Stored items
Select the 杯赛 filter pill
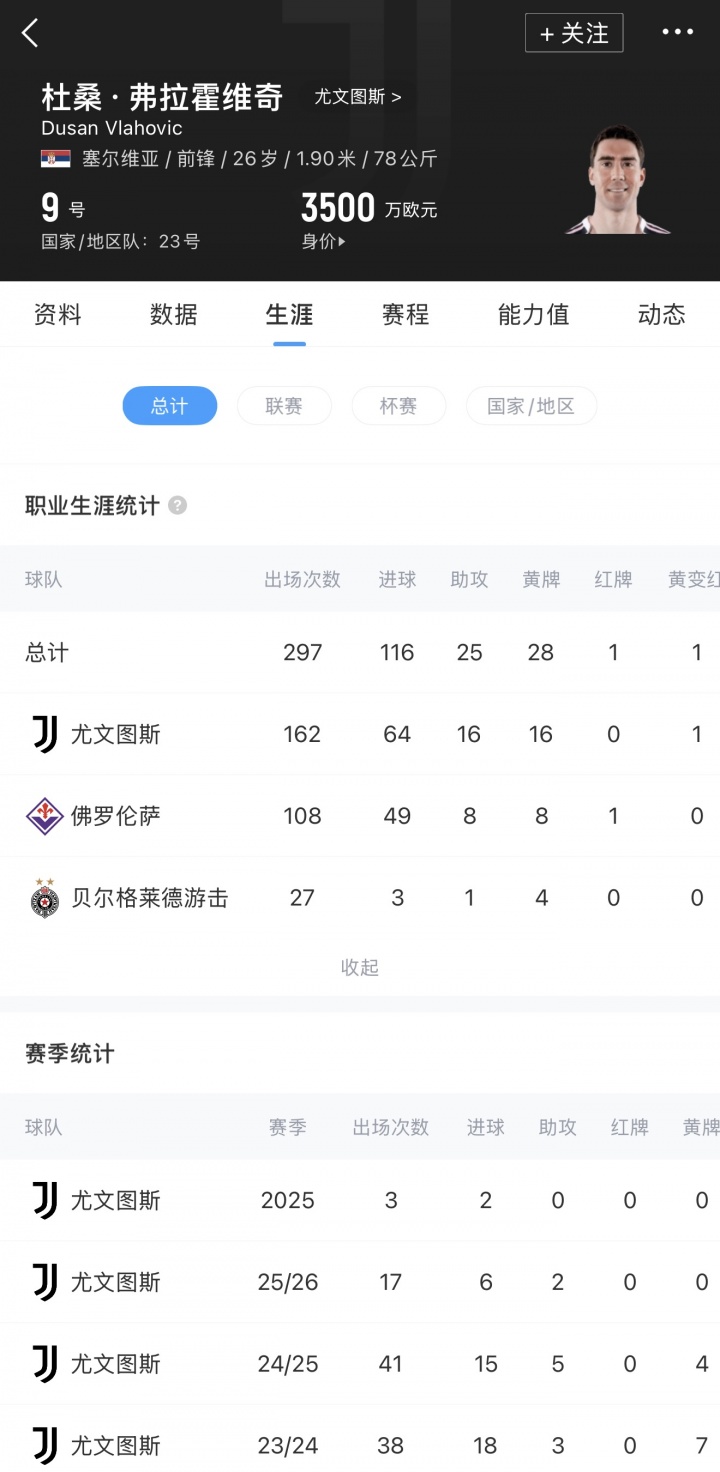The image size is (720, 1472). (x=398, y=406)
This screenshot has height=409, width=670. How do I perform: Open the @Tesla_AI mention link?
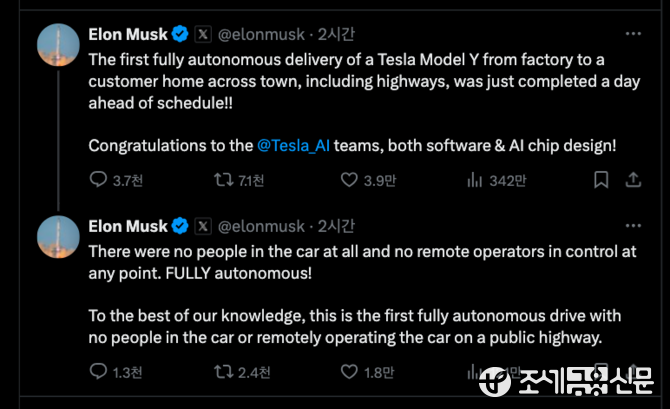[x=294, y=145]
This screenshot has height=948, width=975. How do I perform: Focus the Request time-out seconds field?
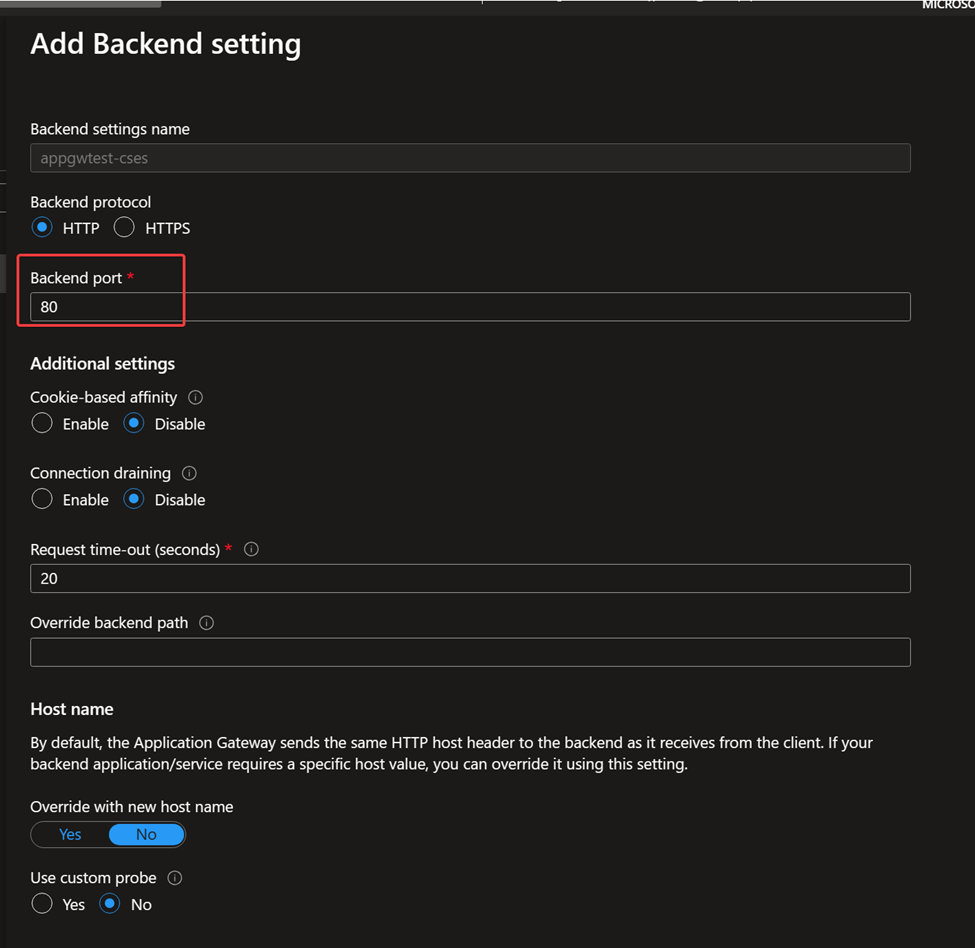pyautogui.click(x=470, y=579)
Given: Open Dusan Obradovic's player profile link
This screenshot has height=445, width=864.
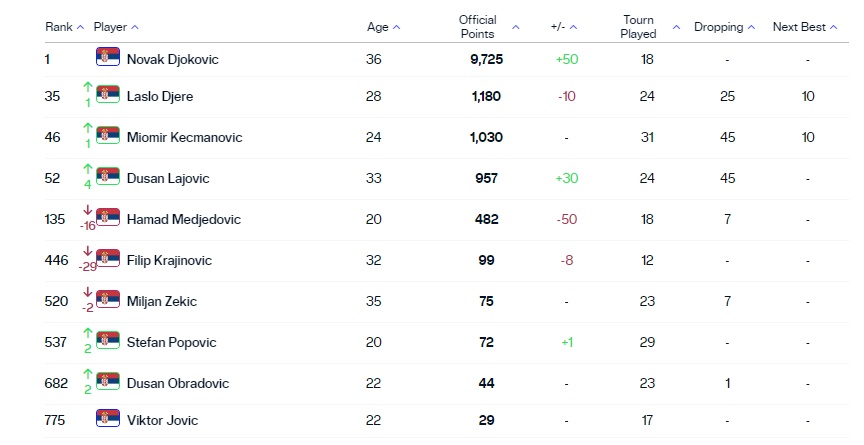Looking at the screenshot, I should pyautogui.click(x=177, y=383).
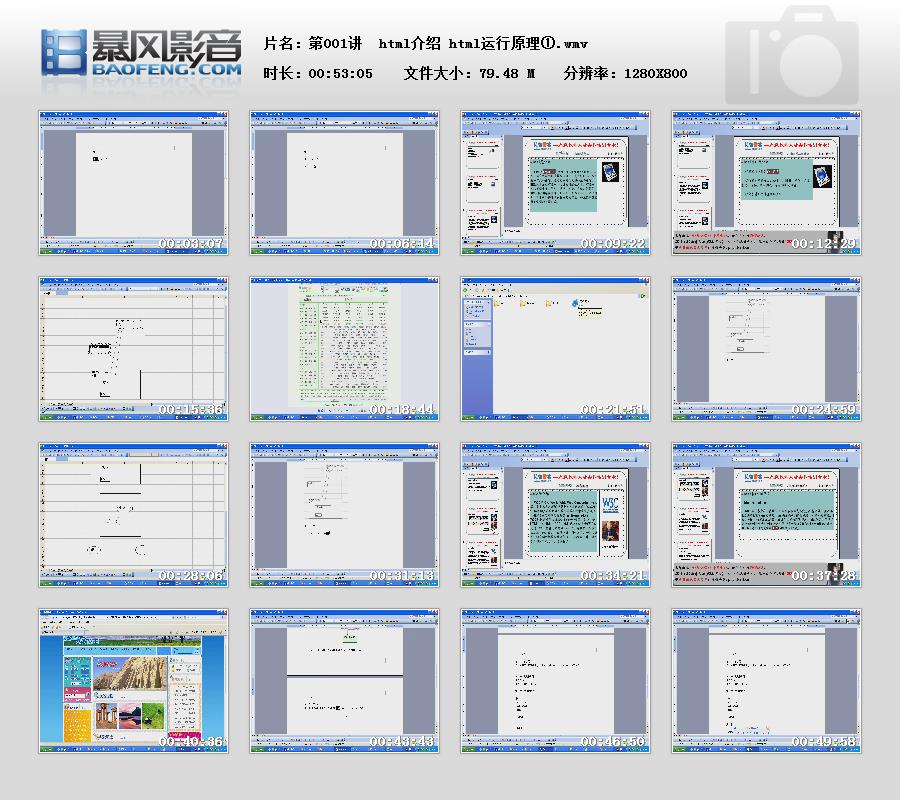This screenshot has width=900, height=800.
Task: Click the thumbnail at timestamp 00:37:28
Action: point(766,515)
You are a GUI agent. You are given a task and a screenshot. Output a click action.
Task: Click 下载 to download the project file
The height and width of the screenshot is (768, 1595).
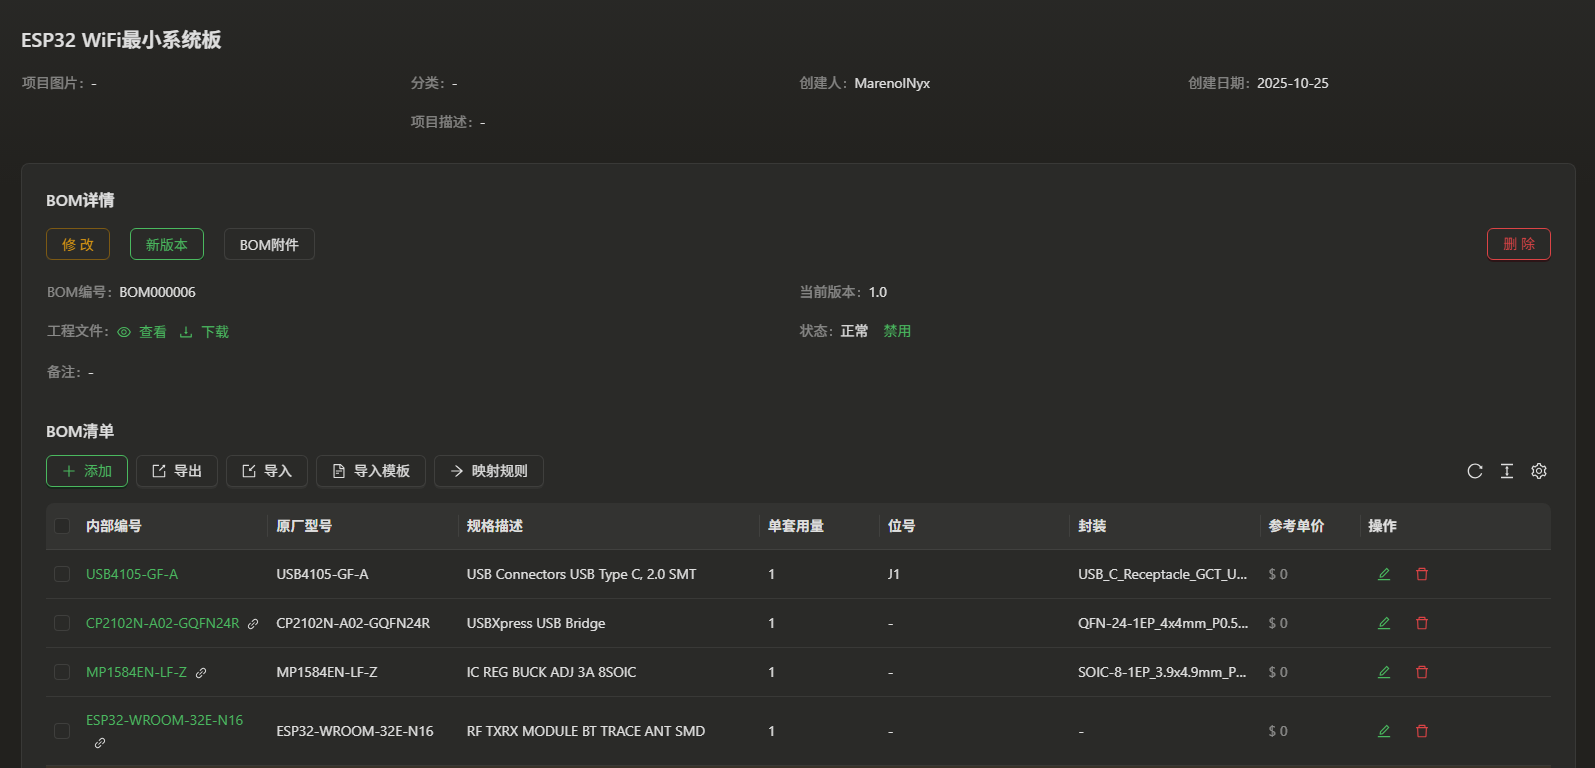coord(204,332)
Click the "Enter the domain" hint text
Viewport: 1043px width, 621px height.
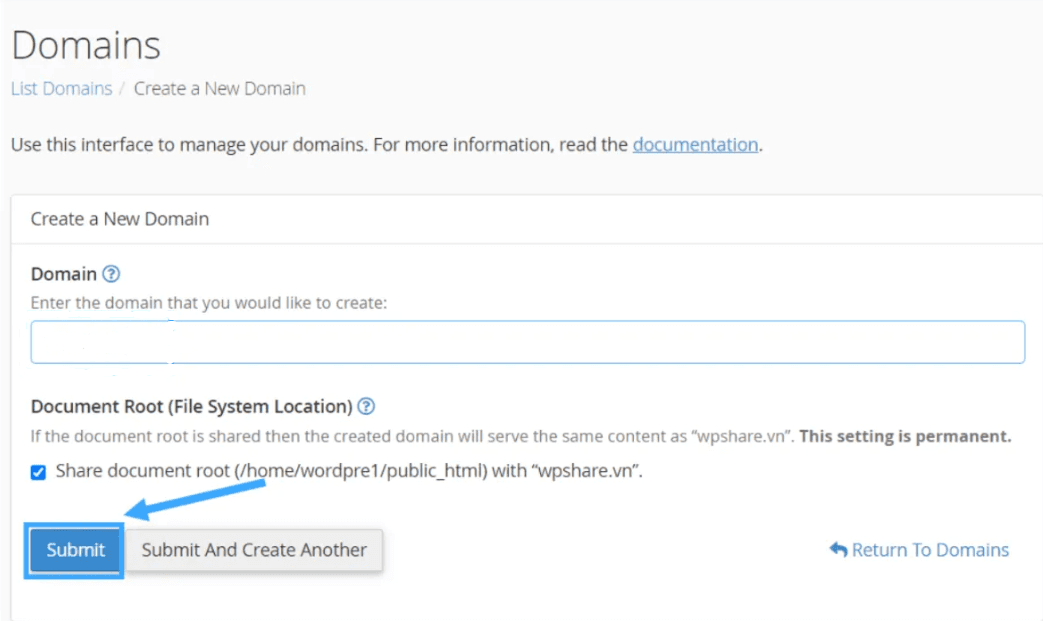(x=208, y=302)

# TASK
Reproduce the lines from the one with "This screenshot has height=445, width=864." through the end of the data, keeping both end lines, adding nothing, and dropping any pictures.

# WRITTEN RESPONSE
This screenshot has height=445, width=864.
Looking at the screenshot, I should pyautogui.click(x=177, y=383).
This screenshot has width=900, height=800.
Task: Click the thumbnail at timestamp 00:37:28
Action: point(766,515)
You are a GUI agent. You are given a task and a screenshot. Output a click action.
Task: Click 下载 to download the project file
The height and width of the screenshot is (768, 1595).
coord(204,332)
Click the "Enter the domain" hint text
Viewport: 1043px width, 621px height.
(x=208, y=302)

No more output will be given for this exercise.